Both work for public channels. Channel IDs (C0123456789) are more reliable because they don’t change if the channel is renamed. For private channels and DMs, the ID is required and the bot must be a member.
The bot has to be invited to the channel — /invite @yourbot from inside Slack. Public channels can be posted to without joining if you’ve granted the chat:write.public scope, but private channels always require membership.
Slack POSTs an interactivity payload to the URL configured under Interactivity & Shortcuts. Point that at Archie’s webhook URL and handle the action in a custom function. Reply within 3 seconds with a 200 OK to acknowledge, then post a follow-up message asynchronously if needed.

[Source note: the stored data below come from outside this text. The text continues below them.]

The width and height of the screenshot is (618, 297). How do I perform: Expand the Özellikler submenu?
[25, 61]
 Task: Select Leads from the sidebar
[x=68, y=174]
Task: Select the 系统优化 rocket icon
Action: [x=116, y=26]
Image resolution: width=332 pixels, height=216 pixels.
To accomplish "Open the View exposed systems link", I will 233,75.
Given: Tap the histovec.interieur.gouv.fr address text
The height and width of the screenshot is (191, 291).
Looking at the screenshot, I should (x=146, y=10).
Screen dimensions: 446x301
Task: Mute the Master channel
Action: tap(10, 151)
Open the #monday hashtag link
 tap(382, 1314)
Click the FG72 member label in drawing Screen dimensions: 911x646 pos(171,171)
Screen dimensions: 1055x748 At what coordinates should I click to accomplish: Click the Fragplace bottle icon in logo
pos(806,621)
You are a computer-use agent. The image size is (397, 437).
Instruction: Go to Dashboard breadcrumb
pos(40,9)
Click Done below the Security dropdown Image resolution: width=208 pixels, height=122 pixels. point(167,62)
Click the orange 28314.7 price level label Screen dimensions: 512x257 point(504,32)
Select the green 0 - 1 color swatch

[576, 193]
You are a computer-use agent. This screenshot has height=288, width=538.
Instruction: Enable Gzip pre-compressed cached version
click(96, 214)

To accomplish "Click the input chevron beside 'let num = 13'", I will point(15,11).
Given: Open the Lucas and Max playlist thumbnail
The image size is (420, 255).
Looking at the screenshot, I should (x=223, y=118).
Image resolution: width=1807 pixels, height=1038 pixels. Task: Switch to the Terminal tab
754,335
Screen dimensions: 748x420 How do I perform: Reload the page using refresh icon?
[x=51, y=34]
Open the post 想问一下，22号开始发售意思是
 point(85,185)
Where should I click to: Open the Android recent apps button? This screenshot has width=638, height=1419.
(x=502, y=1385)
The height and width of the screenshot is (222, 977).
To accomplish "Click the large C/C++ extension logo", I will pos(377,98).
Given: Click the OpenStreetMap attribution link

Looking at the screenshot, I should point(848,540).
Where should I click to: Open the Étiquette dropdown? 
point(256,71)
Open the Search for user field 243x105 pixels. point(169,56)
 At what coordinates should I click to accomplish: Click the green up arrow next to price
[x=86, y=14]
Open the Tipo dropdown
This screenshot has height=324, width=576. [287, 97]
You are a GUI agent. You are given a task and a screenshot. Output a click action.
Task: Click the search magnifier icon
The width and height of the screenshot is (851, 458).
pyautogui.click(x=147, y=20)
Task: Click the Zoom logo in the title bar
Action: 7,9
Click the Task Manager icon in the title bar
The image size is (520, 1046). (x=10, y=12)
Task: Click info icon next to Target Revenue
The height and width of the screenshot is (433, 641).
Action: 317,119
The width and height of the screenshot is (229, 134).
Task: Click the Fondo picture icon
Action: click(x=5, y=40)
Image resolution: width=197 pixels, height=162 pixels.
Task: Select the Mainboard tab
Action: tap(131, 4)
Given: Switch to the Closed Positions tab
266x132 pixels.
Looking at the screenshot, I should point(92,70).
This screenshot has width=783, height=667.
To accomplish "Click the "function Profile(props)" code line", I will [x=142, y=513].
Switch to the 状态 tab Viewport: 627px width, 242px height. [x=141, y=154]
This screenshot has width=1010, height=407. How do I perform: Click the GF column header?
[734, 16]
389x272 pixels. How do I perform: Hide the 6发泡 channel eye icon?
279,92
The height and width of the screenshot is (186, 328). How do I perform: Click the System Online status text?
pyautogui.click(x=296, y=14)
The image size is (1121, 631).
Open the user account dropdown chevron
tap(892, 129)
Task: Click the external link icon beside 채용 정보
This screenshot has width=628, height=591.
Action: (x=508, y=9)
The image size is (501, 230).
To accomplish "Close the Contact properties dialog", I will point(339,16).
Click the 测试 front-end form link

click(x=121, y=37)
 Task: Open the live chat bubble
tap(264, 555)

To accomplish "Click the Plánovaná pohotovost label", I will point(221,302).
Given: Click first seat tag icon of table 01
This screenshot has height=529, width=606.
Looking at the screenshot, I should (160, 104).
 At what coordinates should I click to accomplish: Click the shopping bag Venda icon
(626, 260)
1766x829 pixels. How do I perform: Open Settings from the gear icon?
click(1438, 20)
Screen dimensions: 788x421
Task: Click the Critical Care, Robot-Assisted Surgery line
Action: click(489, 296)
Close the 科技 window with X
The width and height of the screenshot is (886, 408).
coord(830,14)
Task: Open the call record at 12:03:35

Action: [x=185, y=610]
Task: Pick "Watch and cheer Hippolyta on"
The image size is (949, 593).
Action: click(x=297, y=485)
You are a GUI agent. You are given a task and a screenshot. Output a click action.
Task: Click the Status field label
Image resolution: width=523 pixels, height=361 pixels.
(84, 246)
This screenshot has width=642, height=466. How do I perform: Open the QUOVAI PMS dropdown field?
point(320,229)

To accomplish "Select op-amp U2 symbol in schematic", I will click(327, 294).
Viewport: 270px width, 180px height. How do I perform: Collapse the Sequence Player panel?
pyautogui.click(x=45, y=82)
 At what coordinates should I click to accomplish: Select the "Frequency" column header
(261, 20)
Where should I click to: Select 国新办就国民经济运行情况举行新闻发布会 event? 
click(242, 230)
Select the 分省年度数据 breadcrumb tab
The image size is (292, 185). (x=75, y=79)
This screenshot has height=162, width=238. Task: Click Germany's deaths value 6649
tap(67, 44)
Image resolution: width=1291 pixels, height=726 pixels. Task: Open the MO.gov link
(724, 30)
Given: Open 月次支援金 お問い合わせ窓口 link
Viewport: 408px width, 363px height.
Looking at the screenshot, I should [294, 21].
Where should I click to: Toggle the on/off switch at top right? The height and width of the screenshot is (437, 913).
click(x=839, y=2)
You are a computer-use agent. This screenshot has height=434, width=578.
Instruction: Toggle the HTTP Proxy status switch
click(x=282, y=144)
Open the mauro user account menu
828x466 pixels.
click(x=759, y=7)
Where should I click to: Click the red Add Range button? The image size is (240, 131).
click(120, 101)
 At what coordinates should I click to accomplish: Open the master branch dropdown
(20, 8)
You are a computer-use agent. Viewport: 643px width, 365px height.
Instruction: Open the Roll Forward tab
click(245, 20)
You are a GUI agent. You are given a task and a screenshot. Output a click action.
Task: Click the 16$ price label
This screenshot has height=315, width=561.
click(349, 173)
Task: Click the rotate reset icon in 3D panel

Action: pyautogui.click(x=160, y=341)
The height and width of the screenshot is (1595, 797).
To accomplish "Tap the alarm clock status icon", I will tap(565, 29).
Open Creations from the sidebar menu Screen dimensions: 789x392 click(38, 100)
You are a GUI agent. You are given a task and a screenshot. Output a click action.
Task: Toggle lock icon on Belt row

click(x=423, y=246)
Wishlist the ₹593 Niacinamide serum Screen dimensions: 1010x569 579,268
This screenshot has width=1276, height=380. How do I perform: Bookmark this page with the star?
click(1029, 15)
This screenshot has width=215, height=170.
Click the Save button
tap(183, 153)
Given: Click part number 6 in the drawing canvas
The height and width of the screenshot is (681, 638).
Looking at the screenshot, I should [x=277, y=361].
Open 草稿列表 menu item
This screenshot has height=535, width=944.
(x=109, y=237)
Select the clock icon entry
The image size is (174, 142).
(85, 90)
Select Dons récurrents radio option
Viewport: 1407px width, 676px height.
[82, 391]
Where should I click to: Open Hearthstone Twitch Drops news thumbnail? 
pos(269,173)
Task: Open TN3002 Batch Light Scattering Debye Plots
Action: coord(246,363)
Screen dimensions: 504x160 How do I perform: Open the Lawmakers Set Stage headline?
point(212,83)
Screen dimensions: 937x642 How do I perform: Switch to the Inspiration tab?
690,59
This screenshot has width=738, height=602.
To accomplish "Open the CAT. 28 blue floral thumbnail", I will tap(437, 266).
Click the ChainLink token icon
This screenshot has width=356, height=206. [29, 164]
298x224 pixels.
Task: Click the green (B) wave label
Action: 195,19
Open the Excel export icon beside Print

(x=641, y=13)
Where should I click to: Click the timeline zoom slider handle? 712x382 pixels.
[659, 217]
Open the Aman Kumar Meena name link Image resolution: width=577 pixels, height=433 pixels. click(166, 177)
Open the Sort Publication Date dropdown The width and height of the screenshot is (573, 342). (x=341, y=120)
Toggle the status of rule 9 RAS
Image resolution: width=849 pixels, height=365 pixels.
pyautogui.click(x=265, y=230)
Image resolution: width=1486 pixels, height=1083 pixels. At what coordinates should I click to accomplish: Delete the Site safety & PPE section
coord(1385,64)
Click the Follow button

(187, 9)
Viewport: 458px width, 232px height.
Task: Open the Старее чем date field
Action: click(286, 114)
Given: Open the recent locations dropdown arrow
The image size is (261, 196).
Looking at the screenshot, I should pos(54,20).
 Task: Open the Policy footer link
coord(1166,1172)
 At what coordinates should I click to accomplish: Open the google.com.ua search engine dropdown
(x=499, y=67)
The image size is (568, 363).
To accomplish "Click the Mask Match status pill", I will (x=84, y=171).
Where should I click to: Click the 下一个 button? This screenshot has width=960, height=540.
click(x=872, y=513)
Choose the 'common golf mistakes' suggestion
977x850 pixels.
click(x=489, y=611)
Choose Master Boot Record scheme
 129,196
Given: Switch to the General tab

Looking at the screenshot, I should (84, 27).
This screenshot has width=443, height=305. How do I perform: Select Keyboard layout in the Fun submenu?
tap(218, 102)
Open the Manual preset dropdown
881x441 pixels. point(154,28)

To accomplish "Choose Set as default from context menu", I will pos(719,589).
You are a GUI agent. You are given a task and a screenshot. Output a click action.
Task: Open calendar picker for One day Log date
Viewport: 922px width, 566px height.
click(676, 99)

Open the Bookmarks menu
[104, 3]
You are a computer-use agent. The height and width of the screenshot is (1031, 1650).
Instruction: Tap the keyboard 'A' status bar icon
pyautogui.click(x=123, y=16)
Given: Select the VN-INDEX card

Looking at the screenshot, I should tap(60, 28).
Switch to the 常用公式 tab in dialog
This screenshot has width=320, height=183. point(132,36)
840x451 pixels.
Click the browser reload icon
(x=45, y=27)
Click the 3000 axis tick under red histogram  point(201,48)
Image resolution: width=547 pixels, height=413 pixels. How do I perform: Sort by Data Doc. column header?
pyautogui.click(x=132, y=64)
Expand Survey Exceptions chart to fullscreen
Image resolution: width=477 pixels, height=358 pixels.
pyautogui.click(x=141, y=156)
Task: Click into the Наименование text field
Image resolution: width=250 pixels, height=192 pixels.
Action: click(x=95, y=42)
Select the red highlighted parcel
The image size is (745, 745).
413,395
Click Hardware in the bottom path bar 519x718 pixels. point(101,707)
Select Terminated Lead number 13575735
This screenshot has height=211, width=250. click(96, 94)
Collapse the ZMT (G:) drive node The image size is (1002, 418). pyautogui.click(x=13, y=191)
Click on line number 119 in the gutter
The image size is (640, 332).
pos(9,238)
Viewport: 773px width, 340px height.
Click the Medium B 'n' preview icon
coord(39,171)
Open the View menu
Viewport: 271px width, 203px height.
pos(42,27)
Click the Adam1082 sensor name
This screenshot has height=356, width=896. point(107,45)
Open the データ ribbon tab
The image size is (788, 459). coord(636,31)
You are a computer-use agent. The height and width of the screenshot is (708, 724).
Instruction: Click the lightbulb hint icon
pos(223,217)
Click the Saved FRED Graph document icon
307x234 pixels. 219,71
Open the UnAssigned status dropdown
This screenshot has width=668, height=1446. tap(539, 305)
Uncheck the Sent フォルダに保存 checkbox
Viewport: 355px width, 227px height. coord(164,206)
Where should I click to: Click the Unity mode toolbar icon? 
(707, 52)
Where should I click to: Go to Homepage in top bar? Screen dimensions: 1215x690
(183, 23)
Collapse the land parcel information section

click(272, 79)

No. Slack only allows messaging users who are members of a workspace your app is installed in. For broader notifications, use email (SendGrid) or SMS (Twilio).
Slack’s Web API allows roughly 1 message per second per channel, with short bursts allowed. For high-volume notifications, batch into a single message with multiple Block Kit sections or use a thread to group related updates.